Forest Flower
Charles Lloyd; "Sorcery"; from Used Kids Records
De La Soul rapped about the D.A.I.S.Y. age. Before that was flower power. And, somewhere in between, after Woodstock, when the hippies realized that the pedicel had to be firm enough to hold up such a big youth movement, there was Forest Flower—a cross between a field of posies and a grove of redwoods.
To set the stage, this concert marks one of the lasts gasps of jazz in the popular consciousness—it was falling out of favor with the dual-pronged rise of the folk movement and rock-and-roll. A Love Supreme had just come out a couple years earlier, and Coltrane was starting to get weird, but that didn’t exactly compete with Hendrix.
Lloyd was working out the Bay Area for much of his career, intermingling with the psychedelic scene. He regularly shared bills with the Grateful Dead and other acts the flower power generation was smitten with. You might even make the argument that the Dead indirectly influenced Miles in some of the spaciousness and experimentalism in his electric period. Listening to some of the funk vamps with woodwinds overtop from this set, the rising stars of Keith Jarrett and Jack DeJohnette holding it down for the festival crowd—who wouldn’t be curious about taking music in another direction?

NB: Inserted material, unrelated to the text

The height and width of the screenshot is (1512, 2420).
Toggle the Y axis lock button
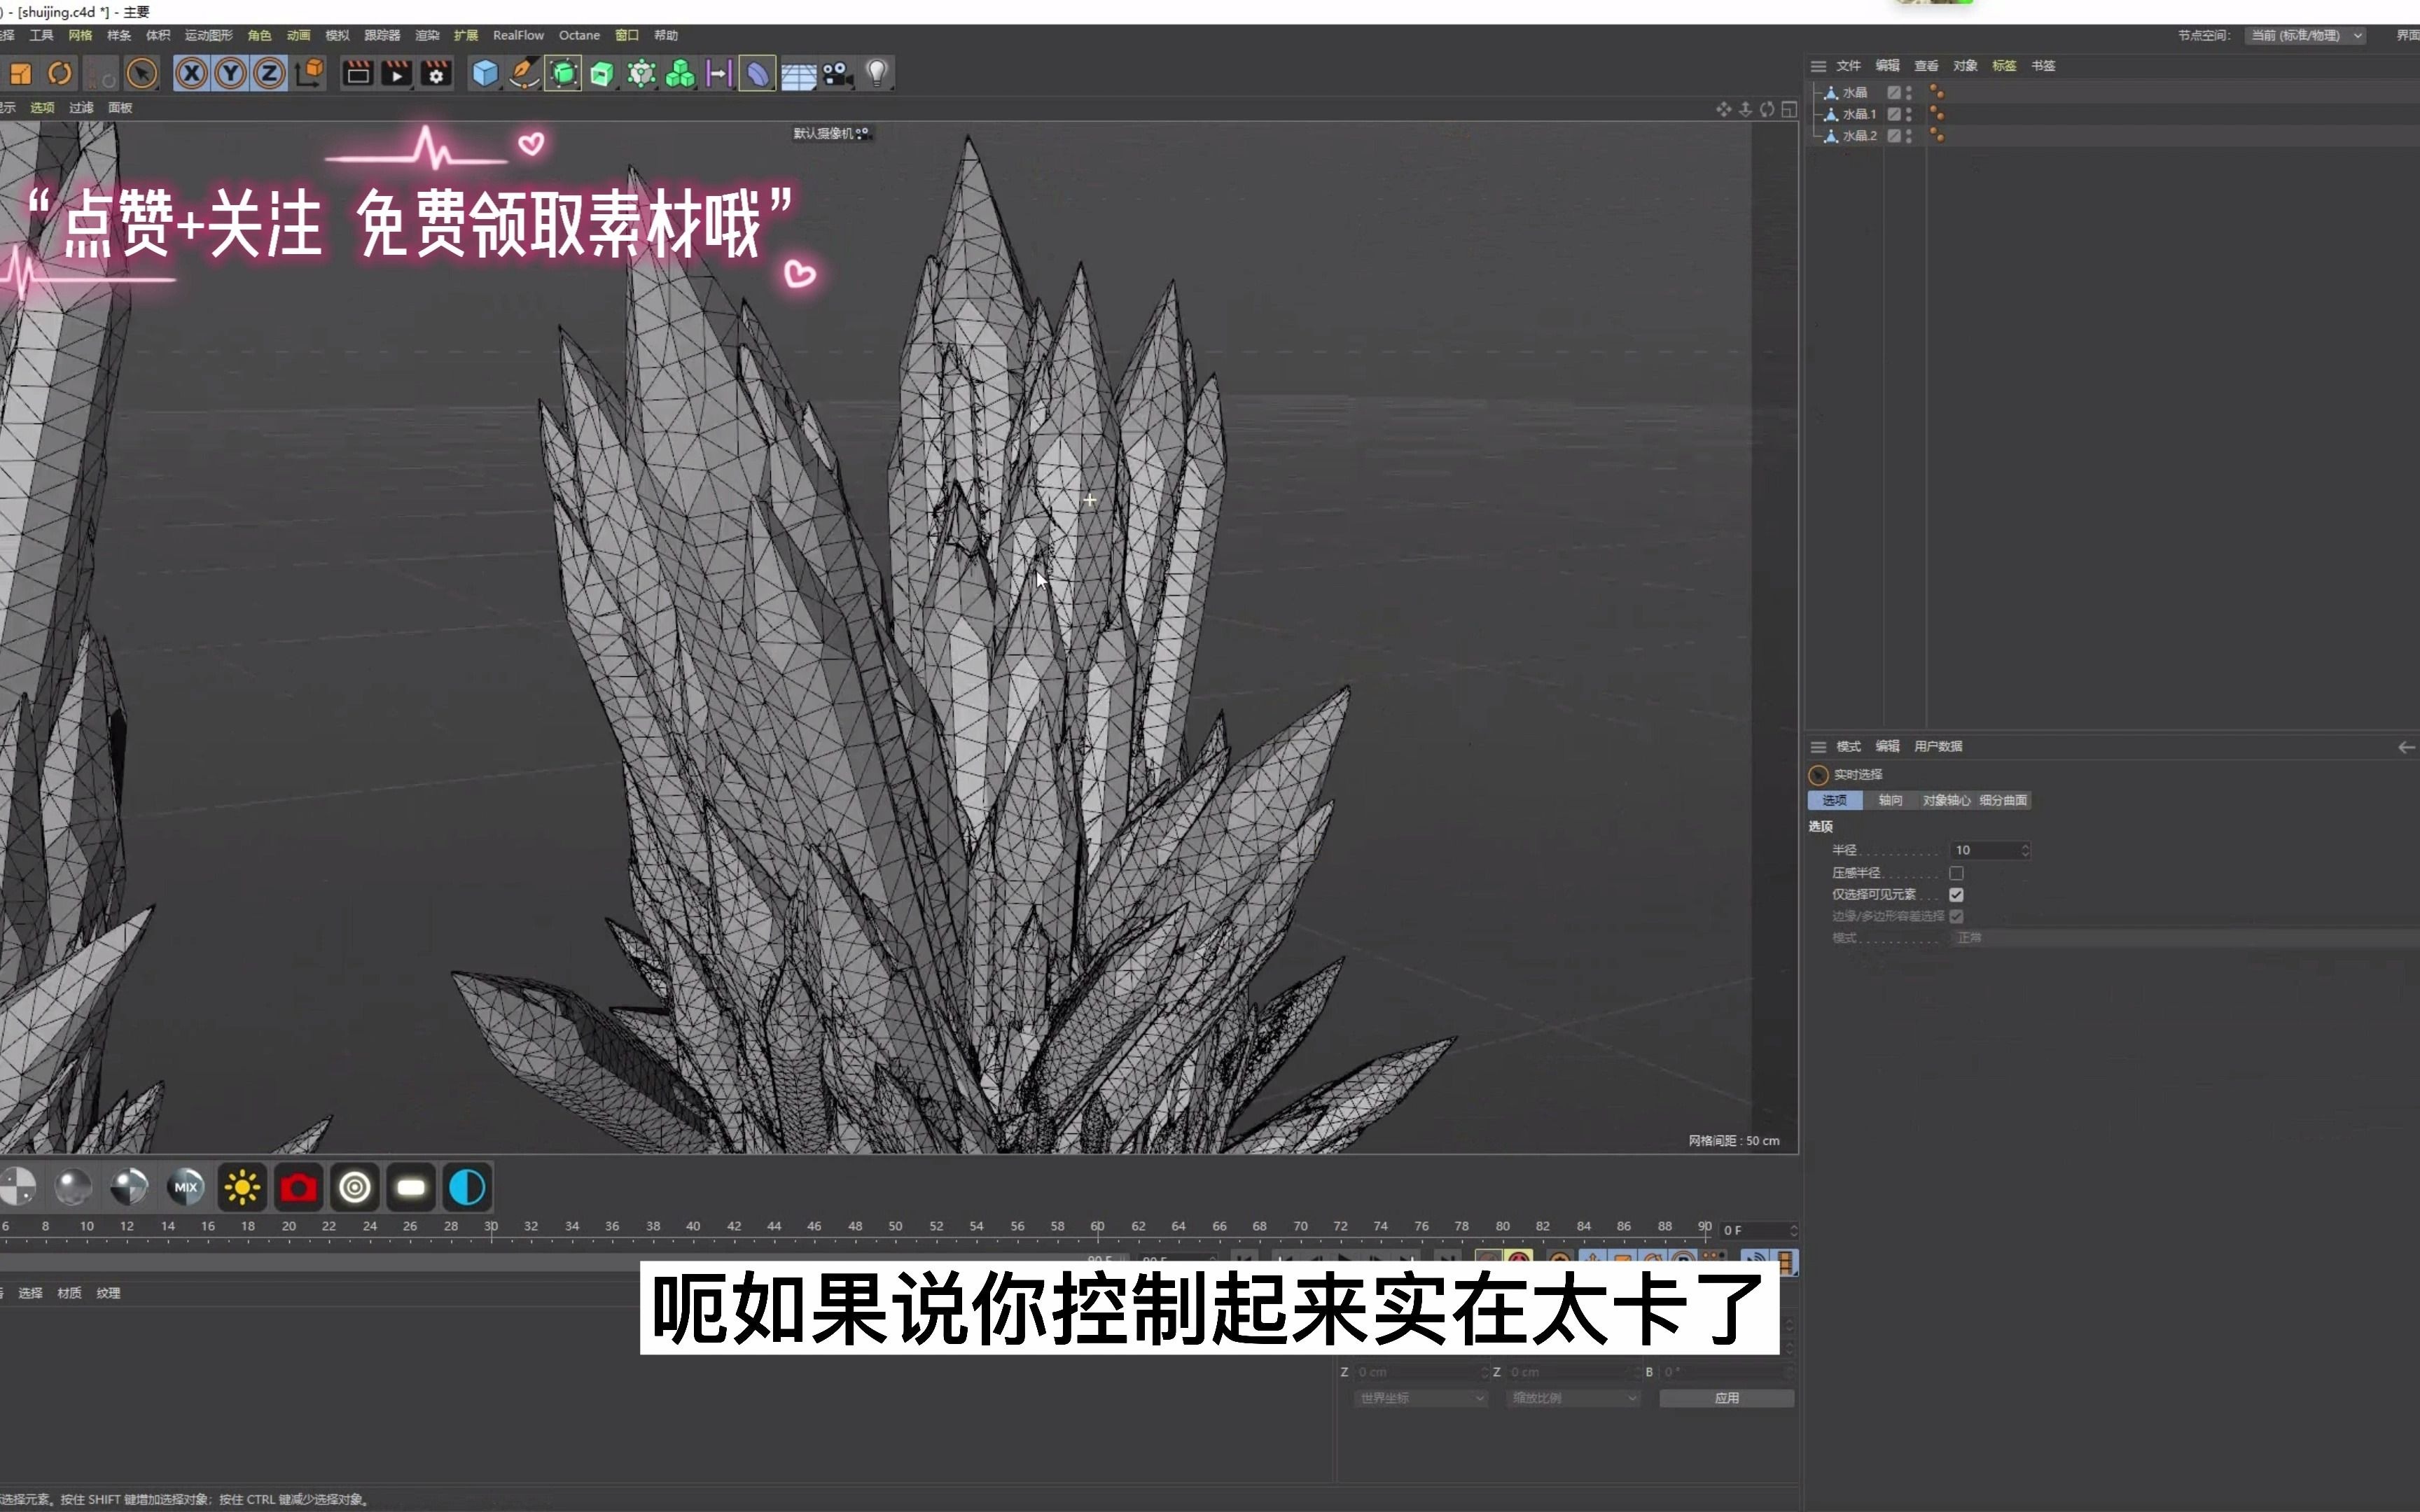(229, 73)
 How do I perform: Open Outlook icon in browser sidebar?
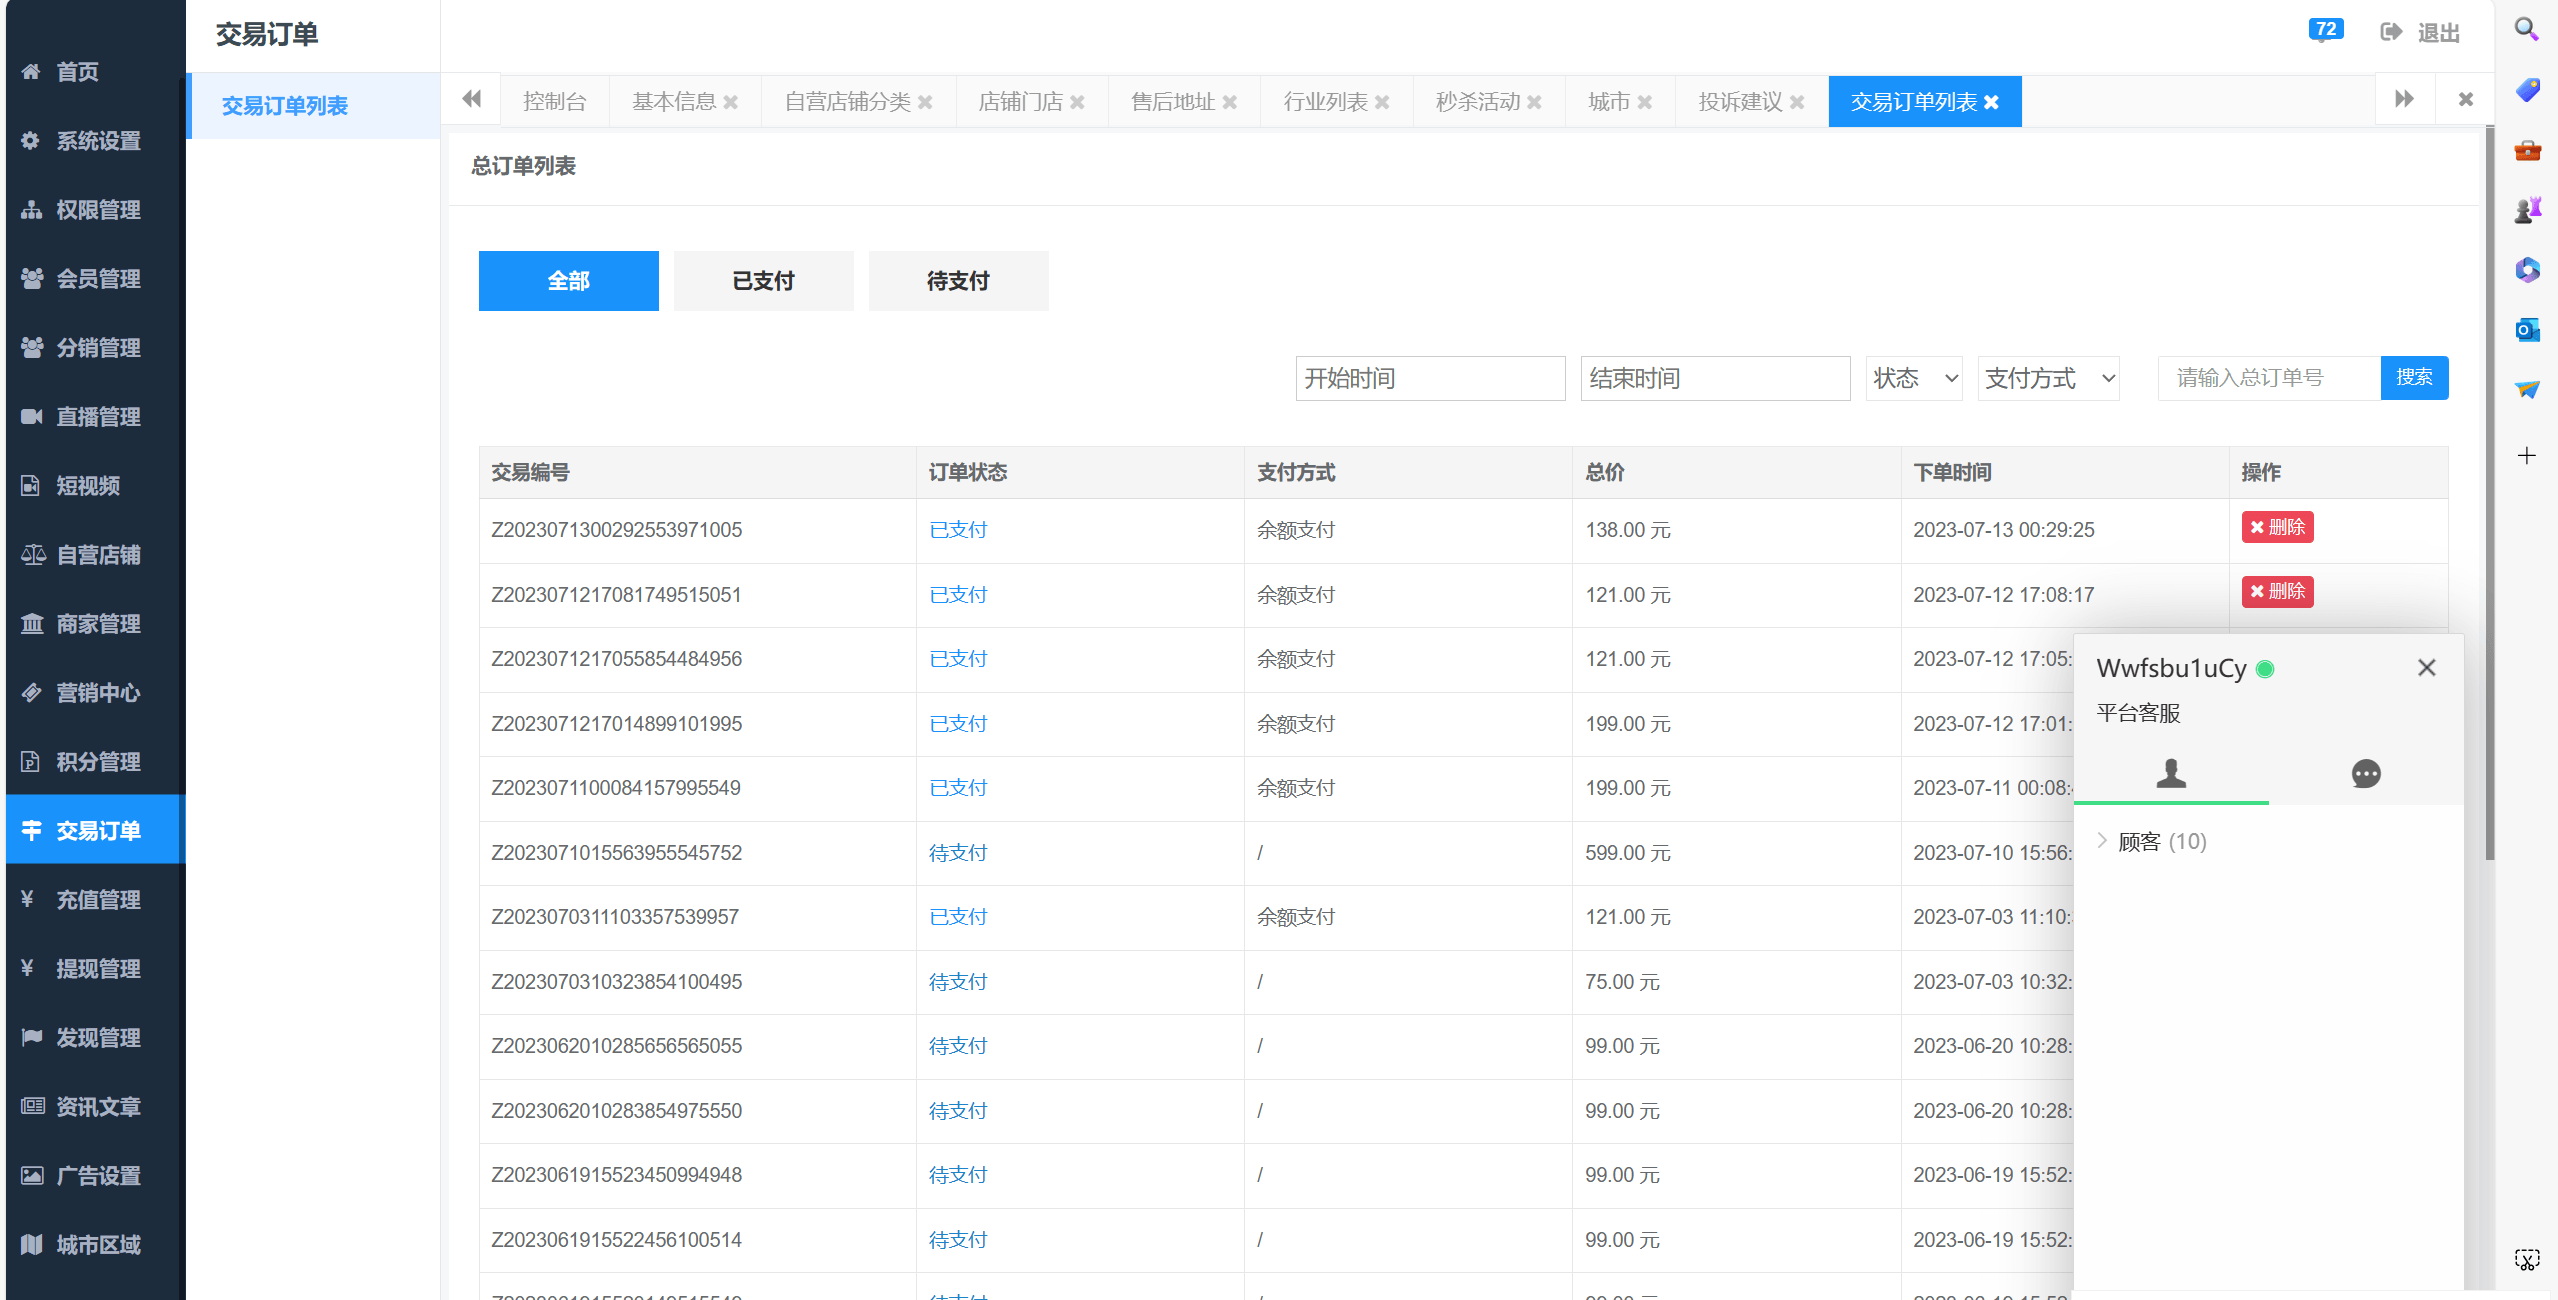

That direction is, of course, toward jazz fusion. The instrumentation of the group blends tenor sax and flute leads with impressionistic piano, walking bass, and flexible drums. During the song suite “Forest Floor”, the album’s namesake, melodies emerge as lyrical chants, evolving into Coltrane-esque intensity. Even in the first minutes, the rhythms switches up between straight-ahead rock, swing, and the rawness of the stutter-stop alternation lets you know you’re in for a wild ride.
When this set was recorded, The Beatles were still a thing, Astral Weeks and many of its fantastic cousins were yet-to-be released, and half of the important people to go electric still had yet to (Dylan, yes; Miles, no). But there were people still entranced by the way jazz music worked, by the atmosphere of people having fun in front of a crowd. Dave Brubeck beat Charles Lloyd to selling a million copies of a jazz tune (“Take Five” came out in 1961), but Forest Flower would be one of the first jazz albums to sell over a million copies, thanks in part to the high-fidelity sounds of FM rock radio. Folks were definitely on a different wavelength.
Verdict: Keep
What flower blooms on the forest floor?